Pourquoi les vins sont bien plus alcoolisés qu'avant?

Les vins prennent en alcool - Nicolas TUCAT
Coup de chaud sur le vin. Sur les étiquettes, le degré d'alcool a connu une sensible hausse ces dernières années. Il est désormais fréquent de boire un vin à 13% voire 14% d'alcool, par exemple sur des Saint-Emilion auparavant moins chargés en alcool. Et le phénomène concerne toute la France.
"Il y a clairement une évolution sur les trente dernières années mais ça s'est vraiment accéléré en 15 ans" témoigne d'ailleurs Yann Rousselin, fondateur de l'école de dégustation Le COAM (Cours d'Oenologie And More).
Pour rappel, le degré indiqué correspond à la teneur en alcool du breuvage.
Le premier facteur de cette hausse, c'est bien le changement climatique. Le soleil et la chaleur augmentent le taux de sucre dans le raisin. Or, c'est ce sucre qui se transforme par la suite en alcool.

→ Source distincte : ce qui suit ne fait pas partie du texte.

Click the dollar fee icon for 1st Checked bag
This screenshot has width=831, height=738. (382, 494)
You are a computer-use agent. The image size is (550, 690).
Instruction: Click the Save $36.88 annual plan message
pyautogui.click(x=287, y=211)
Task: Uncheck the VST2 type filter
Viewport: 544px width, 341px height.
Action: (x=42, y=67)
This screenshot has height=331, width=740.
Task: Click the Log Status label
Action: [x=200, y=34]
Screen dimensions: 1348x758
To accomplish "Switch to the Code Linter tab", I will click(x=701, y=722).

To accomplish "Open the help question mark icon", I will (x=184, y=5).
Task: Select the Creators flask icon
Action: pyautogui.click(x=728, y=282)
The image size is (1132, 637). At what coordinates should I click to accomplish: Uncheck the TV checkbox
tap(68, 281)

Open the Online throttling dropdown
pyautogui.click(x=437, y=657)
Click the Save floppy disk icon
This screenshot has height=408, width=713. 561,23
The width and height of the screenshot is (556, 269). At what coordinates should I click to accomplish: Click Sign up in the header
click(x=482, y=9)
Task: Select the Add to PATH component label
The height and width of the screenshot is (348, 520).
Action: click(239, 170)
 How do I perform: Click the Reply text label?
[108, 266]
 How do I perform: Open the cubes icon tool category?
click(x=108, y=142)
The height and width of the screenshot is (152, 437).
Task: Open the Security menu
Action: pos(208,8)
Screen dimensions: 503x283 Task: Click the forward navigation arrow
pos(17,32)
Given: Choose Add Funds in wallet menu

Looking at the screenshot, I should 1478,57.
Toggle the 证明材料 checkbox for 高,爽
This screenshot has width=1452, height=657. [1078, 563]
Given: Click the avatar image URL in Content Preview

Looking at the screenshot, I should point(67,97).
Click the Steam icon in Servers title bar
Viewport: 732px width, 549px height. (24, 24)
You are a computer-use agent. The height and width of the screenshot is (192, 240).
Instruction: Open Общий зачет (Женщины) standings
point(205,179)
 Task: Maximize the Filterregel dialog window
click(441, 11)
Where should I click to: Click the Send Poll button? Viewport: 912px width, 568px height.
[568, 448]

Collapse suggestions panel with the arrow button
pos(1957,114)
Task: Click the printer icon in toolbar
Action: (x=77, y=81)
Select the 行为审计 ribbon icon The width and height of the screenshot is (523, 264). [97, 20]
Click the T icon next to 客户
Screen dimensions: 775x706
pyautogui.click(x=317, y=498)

C'est particulièrement vrai dans le sud de la France où la canicule et le manque d'eau renforcent encore le phénomène.
Mais la question du degré n'est pas simplement climatique. Elle tient aussi aux pratiques viticoles qui ont évolué dans le temps. "Il y a eu un saut qualitatif, souligne Yann Rousselin. Les vignerons ont récolté un raisin plus mûr pour gagner en complexité gustative". Plus mûr et donc plus sucré…
Les goûts et les tendances
Enfin, la tendance de consommation des dernières décennies a encore accentué ce phénomène avec l'apparition de nouveaux clients, ceux du "Nouveau monde", terme employé pour parler des vignes hors d'Europe et du Moyen-Orient (Etats-Unis, Australie...)
Ces "néophytes" du goût ont débuté leur initiation par des vin "faciles", c'est-à-dire "plus doux", résume Yann Rousselin. Le célèbre critique américain Robert Parker, fondateur d'un des plus célèbres guides, a participé (malgré lui) à cette uniformisation des goûts, en influençant les pratiques viticoles.
Pour gagner en sucre, les vignerons ont donc retardé les vendanges pour ressembler davantage aux vins californiens, très ensoleillés. "On est un peu revenu sur cette époque", tempère Yann Rousselin.
Car cette tendance pose un vrai problème gustatif pour les spécialistes du vin, qui cherchent en permanence l'équilibre entre l'alcool et l'acidité. Et le premier a eu tendance à prendre le pas sur le second, rendant les vins moins complexes.
Vendanges anticipées
En Argentine ou en Espagne, les territoires très exposés au soleil avaient trouvé la parade en installant les vignes en altitude ou près des côtes pour gagner en fraicheur et retrouver ainsi cette acidité.
Mais sur les vignes habituées à un air plus frais, le changement climatique complique la donne. Face à l'urgence, les vignerons ont donc choisi de cueillir plus tôt pour limiter la montée du sucre. Ils ont aussi cherché à couvrir les raisins avec les feuilles de vigne pour limiter l'ensoleillement.
Des territoires comme la Champagne, dont le climat frais fait la réputation de son vin pétillant, n'est donc pas encore menacé grâce à ses techniques mais pour les vignes de la Méditerranée, l'avenir est plus sombre, à moins d'accepter de changer de style de vin. "On aura surement moins de syrah dans le sud et plutôt des cépages à maturation tardive comme le grenache", résume Yann Rousselin.
Mais l'avenir du vin français passera surtout par de nouveaux cépages, notamment ceux sur lesquels travaille l'Institut national de la recherche agronomique (INRAE), des vignes capables de mieux résister aux températures chaudes. Une manière de sauver l'héritage ou du moins de sauver les meubles.